* [Records from a data collection]:
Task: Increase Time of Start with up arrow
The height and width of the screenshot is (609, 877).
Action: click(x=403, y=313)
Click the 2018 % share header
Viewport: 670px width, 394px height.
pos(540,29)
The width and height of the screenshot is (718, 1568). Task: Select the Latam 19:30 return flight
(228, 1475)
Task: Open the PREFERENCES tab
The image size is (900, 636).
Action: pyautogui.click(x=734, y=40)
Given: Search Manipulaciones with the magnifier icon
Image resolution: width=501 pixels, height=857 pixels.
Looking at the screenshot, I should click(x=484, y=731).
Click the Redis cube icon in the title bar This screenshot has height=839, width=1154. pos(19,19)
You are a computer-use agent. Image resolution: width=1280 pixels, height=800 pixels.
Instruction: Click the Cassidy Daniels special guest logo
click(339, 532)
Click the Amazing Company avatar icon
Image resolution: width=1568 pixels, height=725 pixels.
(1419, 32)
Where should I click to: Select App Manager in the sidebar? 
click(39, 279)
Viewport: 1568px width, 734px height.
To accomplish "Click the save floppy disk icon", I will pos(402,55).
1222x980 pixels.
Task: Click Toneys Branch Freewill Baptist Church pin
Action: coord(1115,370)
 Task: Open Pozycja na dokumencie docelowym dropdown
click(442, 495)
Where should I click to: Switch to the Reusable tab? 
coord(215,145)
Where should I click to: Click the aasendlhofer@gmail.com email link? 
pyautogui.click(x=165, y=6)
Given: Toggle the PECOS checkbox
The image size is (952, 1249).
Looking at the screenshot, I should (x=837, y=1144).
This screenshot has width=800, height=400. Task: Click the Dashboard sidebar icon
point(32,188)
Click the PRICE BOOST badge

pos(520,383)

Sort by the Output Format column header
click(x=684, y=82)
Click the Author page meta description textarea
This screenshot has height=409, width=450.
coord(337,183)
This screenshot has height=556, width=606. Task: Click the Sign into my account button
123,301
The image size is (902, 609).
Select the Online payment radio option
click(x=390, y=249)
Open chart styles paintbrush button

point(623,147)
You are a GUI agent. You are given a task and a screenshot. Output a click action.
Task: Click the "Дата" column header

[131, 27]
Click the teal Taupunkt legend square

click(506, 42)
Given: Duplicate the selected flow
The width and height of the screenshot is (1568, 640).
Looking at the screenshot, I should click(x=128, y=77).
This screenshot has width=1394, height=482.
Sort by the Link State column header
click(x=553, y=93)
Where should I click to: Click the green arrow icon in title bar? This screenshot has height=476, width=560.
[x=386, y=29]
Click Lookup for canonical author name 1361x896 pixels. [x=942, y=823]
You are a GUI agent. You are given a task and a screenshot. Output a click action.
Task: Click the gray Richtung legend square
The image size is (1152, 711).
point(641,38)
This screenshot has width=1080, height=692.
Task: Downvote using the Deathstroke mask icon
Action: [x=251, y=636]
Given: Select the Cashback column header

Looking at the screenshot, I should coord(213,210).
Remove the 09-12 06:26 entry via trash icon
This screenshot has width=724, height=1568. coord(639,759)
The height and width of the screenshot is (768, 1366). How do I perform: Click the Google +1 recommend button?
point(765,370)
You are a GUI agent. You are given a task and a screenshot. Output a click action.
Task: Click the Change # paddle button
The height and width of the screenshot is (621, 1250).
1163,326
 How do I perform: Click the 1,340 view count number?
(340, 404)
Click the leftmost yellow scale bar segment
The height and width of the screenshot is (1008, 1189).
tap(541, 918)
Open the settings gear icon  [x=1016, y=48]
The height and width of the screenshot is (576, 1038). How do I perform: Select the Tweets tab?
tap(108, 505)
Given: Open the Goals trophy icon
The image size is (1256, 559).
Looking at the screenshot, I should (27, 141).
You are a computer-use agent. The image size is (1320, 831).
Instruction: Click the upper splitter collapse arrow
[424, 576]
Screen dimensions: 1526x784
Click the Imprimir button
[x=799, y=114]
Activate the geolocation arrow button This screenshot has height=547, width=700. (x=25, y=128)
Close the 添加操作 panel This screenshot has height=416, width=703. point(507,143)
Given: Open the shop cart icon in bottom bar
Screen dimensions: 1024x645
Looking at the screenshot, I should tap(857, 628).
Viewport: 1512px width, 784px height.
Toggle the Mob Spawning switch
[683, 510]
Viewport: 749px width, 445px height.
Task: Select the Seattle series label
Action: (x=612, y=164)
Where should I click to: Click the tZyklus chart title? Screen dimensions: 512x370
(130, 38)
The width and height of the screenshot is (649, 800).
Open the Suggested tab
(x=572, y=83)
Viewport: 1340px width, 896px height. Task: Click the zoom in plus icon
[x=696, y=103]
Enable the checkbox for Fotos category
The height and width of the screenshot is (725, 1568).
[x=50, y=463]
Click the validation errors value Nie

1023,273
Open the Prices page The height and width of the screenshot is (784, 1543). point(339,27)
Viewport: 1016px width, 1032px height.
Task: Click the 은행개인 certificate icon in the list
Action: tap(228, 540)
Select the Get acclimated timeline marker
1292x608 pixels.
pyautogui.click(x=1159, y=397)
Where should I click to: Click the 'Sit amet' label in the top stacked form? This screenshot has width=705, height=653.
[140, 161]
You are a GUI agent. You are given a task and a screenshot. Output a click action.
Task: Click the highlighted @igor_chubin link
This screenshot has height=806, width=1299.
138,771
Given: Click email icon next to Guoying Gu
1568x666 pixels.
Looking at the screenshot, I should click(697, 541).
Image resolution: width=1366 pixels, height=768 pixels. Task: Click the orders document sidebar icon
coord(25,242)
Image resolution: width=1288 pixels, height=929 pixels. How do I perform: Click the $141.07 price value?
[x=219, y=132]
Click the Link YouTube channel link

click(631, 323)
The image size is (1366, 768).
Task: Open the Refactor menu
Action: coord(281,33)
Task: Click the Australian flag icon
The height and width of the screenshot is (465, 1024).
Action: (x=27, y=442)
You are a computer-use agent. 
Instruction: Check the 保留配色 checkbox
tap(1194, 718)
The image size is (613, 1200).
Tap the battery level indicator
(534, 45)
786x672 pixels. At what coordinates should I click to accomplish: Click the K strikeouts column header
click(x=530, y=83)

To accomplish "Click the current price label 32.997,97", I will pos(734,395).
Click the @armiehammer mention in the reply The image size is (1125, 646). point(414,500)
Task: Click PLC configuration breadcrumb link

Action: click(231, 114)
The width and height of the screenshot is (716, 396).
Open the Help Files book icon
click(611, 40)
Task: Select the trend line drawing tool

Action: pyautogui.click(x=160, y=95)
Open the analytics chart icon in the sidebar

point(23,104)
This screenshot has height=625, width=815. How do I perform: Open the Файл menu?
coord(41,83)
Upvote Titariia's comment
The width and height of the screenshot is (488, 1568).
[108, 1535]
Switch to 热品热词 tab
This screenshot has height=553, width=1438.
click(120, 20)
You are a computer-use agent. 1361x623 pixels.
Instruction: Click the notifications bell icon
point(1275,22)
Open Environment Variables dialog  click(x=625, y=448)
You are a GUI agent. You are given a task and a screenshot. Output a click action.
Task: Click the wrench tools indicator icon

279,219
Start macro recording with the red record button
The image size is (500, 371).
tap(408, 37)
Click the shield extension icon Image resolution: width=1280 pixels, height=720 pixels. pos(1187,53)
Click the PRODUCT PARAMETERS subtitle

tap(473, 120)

* [Requirement]:
Lines with "computer" in them are what the answer must contain; copy each from the records above.

* [Solved exercise]:
You are a computer-use agent. Image resolution: width=1280 pixels, height=800 pixels.
You are a computer-use agent. The image size is (1320, 831).
You are a computer-use agent. 
You are a computer-use agent. 1361x623 pixels.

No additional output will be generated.